Iran Cracks Down, Arrests 29 Women for Not Wearing Hijab in Public

My Stealthy Freedom photograph: This woman hung her scarf on a stick and waved it in the a
Facebook/My Stealthy Freedom

Iranian media reported on Friday that police in Tehran have arrested 29 women for appearing in public without wearing a hijab, the Muslim headscarf that is mandatory for women under Iranian law.

Some of the women in question were deliberately defying the hijab law to protest its injustice, as in the case of one detainee who reportedly waved her headscarf around on the end of a stick in a street protest. Another woman named Shima Babaei took off her hijab in front of a court to make her dedication to the protest clear:

Supporters of the movement have created #FreeShimaBabaeei and #FreeHijabProtester hashtags on Twitter to monitor the cases. The movement has been dubbed #WhiteWednesdays and has its own hashtag, as well as a social media presence under its formal name, My Stealthy Freedom.

“For almost four decades, we, the women of Iran, have been unhappy about compulsory hijab, and we had the fear inside our hearts. But now … I think the government of Iran, they have the fear of these brave women,” founder Masih Alinejad told CBC Radio on Wednesday.

Alinejad, who grew up in Iran but now lives in “self-imposed exile” in New York, said she established the My Stealthy Freedom Facebook page so Iranian women could post photos of themselves defying the hijab law.

The BBC reports her page now hosts over 200 videos, some of which have accumulated over half a million views. Alinejad said contributors have told her they would rather risk their jobs, and even their safety, than continue living under the oppression of the hijab law. She also noted that she has received contributions from other Muslim countries, such as Saudi Arabia, and even from women living in the West.

“Even if this leads me to jail and sleeping with cockroaches, it would be worth it to help the next generation,” one White Wednesdays participant declared.
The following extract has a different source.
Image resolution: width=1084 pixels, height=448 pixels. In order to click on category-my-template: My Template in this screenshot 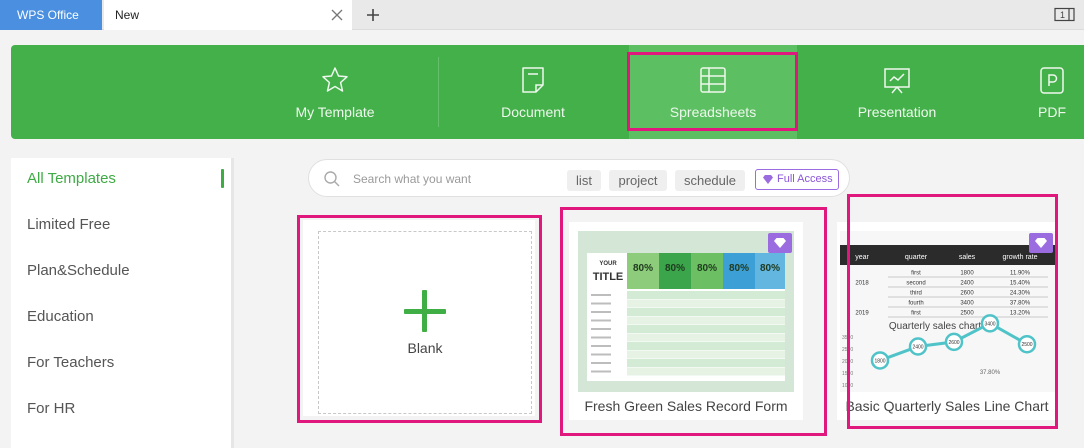, I will do `click(335, 92)`.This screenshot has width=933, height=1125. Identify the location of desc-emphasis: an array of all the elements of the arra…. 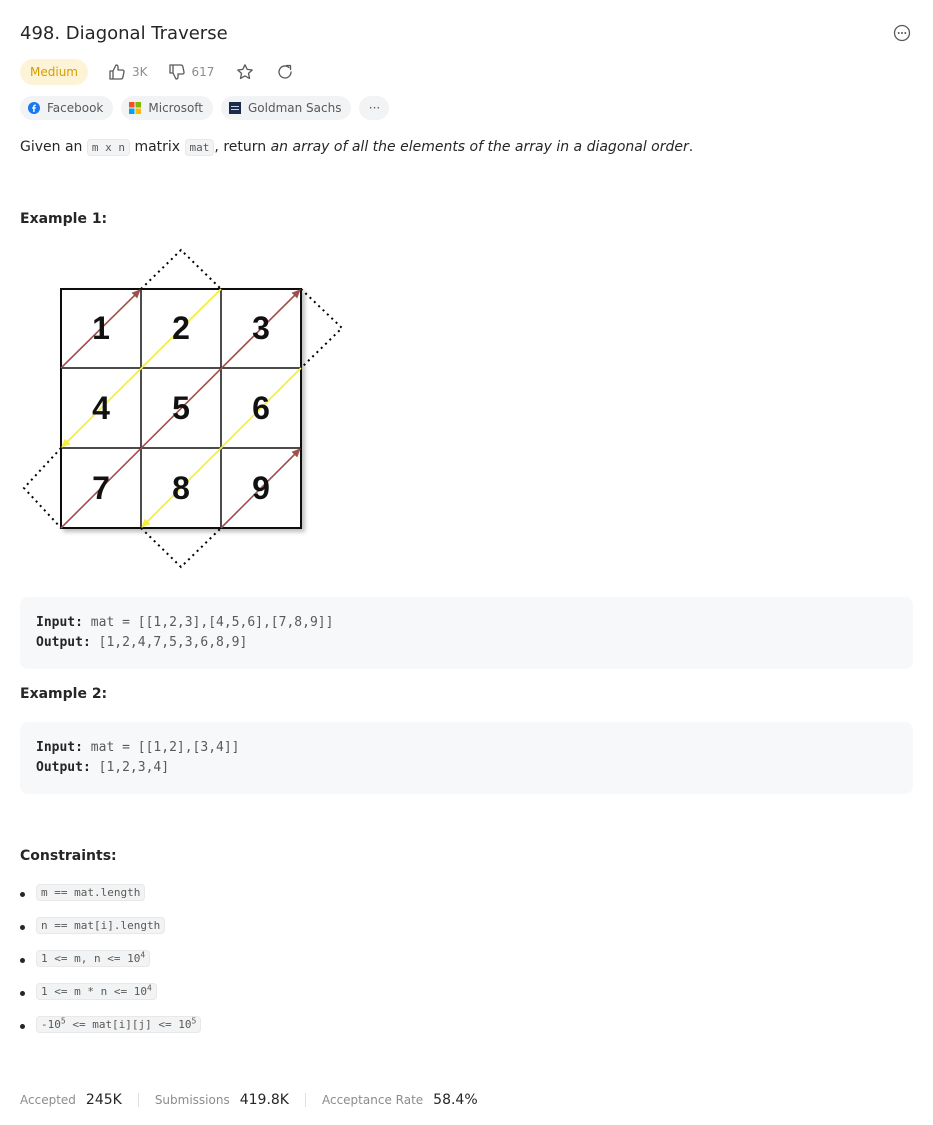
(480, 147).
The BBC notes that Alinejad herself has been labeled a “prostitute” and threatened with death by Iranian media, which explains why she prefers to live in New York.

CBC Radio quoted University of Toronto women’s studies professor Shahrzad Mojab, who observed that older Iranian women have lived long enough to be both forced to wear the hijab by Ayatollah Khomenei’s Islamist revolution, and forbidden from wearing it under the Shah. Alinejad said she simply wants Iranian women to have a choice about whether they wear one or not. Some of the demonstrators wear Islamic garb themselves while waving hijabs on the end of sticks, declaring they love the hijab themselves but want other women to be allowed to choose.

“When the regime calls itself an Islamic regime, women become the political-cultural symbol of that regime, and therefore monitoring, managing, punishing, disciplining a woman’s body and their sexuality becomes a very important political policy,” Mojab said.

Alinejad added that mandatory headscarf laws are also insulting to men, as they presume men are incapable of controlling their sexual urges when they see uncovered women. Europe has lately been discovering that assimilating men who have been taught to think that way since childhood into Western society can be very difficult.

The Iranian regime, of course, is floating conspiracy theories that the anti-hijab movement is the work of foreign agitators seeking to undermine the Islamic Republic. The authorities have also claimed that women were “deceived” into removing their hijabs.

Alinejad noted that some of the women arrested in the crackdown have been slapped with penalties and bail amounts far in excess of what Iranian law allows.

The UK Daily Mail notes that despite claims by “moderate” President Hassan Rouhani that the police have better things to do than enforcing the hijab law, thousands of undercover “morality police” remain active, filing tens of thousands of “bad hijab” reports. A common report involves women allowing their headscarves to drop while riding in cars, an offense that can result in the car being impounded.

Further promises to relax the hijab law were made by the Iranian government as it struggled to control the December uprising, but the new crackdown suggests the regime now feels secure enough to disregard those promises.

Women protesting the hijab are sometimes referred to in Iran as “girls of Enghelab Street,” which is a reference to the original heroine of the movement, Vida Movahed.

Movahed, the 31-year-old mother of a 20-month-old daughter, became a global sensation in December when she defiantly removed her hijab and tied it to a stick during widespread protests against both the secular and religious halves of the Iranian government. She and her daughter were both imprisoned by the thuggish regime and held incommunicado without proper charges, prompting the creation of a #WhereIsShe social media movement demanding her freedom. According to a human rights lawyer who took up her case, she was finally released from detention last weekend.

“I hope they don’t fabricate a legal case to harm her for using her basic rights. She has not done anything wrong to deserve prosecution. Hands off her please,” lawyer Nasrin Sotoudeh said.